Schluss ist damit bezüglich des Wahlrechts nach § 32d Abs. 6 EStG erst bei Eintritt der Festsetzungsverjährung (§ 169 AO). Allerdings braucht der Steuerpflichtige zum Erfolg auch eine Norm zur Änderung des Steuerbescheids, die in § 32d Abs. 6 EStG gerade nicht liegt (BFH v. 12.5.2015 – VIII R 14/13, BeckRS 2015, 95475, Rn. 12). Häufig genug scheitern die Bemühungen um eine „nachträgliche Günstigerprüfung“ dann an der Hürde des groben Verschuldens am erst nachträglichen Bekanntwerden der Tatsachen (§ 173 Abs. 1 Nr. 2 AO) oder an der Fehlvorstellung, die Antragstellung selbst sei ein rückwirkendes Ereignis nach § 175 Abs. 1 Satz 1 Nr. 2 AO (BFH v. 14.7.2020 – VIII R 6/17, BeckRS 2020, 26473, Rn. 24).
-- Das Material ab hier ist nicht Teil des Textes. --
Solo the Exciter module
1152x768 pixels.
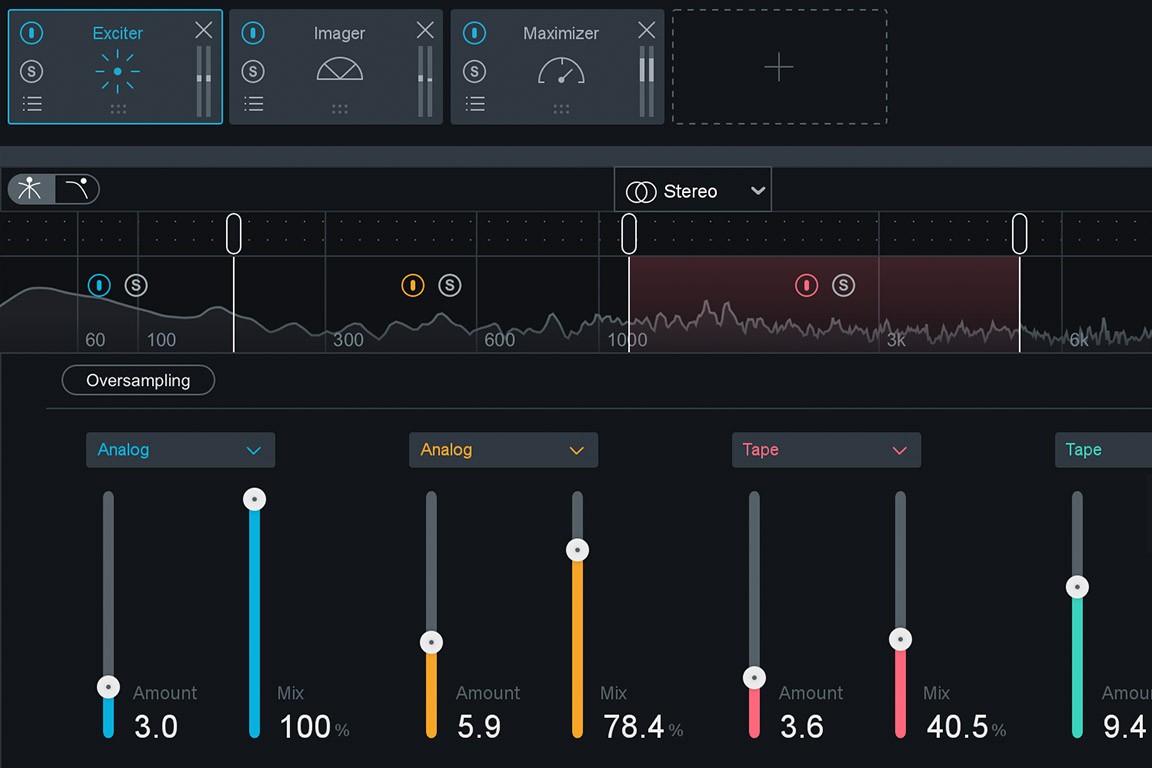(x=31, y=71)
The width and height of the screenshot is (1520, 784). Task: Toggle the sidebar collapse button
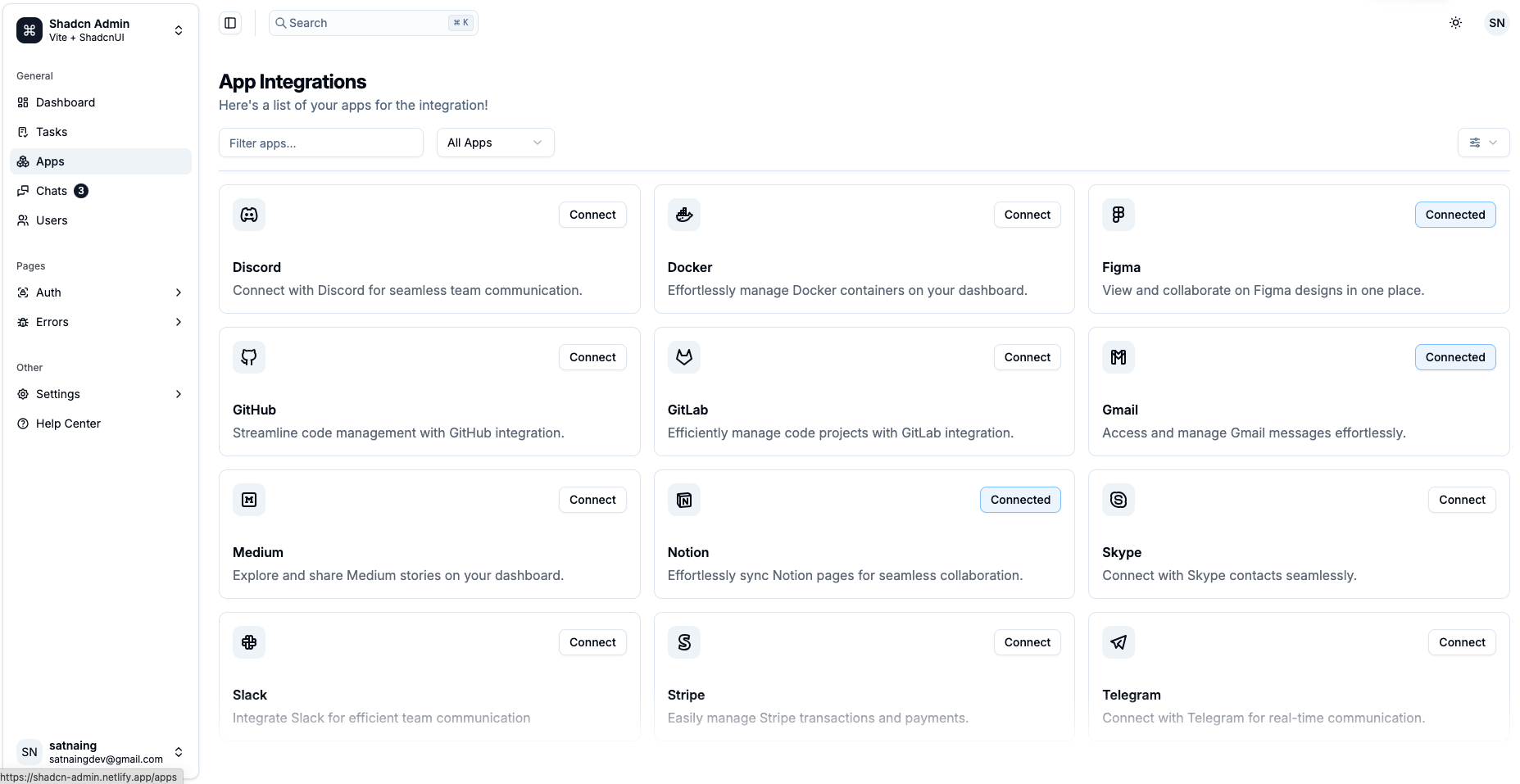pos(230,23)
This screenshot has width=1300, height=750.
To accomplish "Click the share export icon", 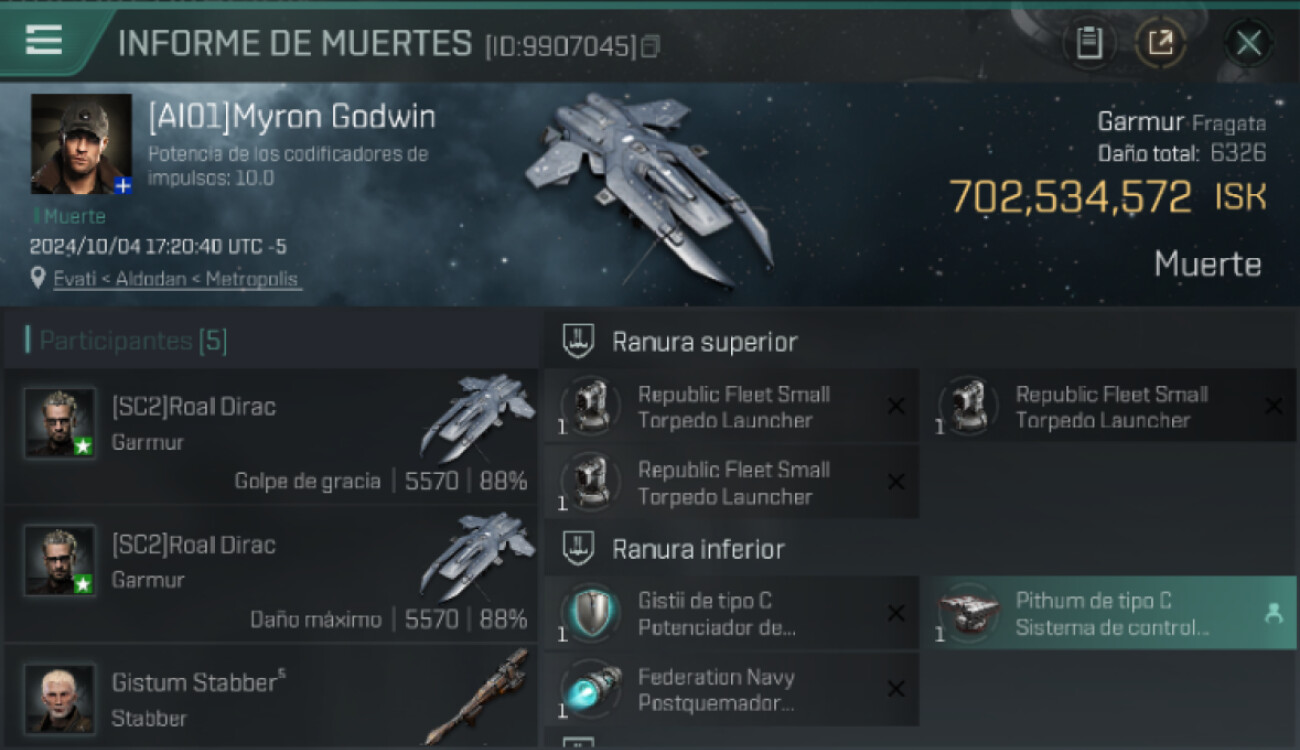I will [x=1160, y=43].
Mit seinem Urteil vom 26.9.2023 (VIII R 10/21, BeckRS 2023, 32773) bestätigt der BFH nun eine weitere Rechtsprechungslinie: Lagen die Voraussetzungen für eine erfolgreiche Günstigerprüfung bereits vor Erlass eines Änderungsbescheids vor, liegt in einer geänderten Zusammensetzung der Besteuerungsgrundlagen in einem Änderungsbescheid kein rückwirkendes Ereignis im Sinne des § 175 Abs. 1 Satz 1 Nr. 2 AO, das eine Berücksichtigung der Günstigerprüfung ermöglichen könnte. Abzugrenzen ist dies von dem im Urteil vom 14.7.2020 (VIII R 6/17, BeckRS 2020, 26473) entschiedenen Fall, bei dem nach Eintritt der Bestandskraft der Steuerfestsetzung in einem Änderungsbescheid geänderte Besteuerungsgrundlagen in einer Weise berücksichtigt wurden, dass ein Antrag gemäß § 32d Abs. 6 EStG erstmals erfolgreich gestellt werden konnte.

Subtile Unterscheidungen also, die eine standardmäßige Antragstellung nach § 32d Abs. 6 EStG in der Einkommensteuererklärung zu vermeiden hilft (BeckOK EStG/Schmidt EStG § 32d Rn. 276 ff.).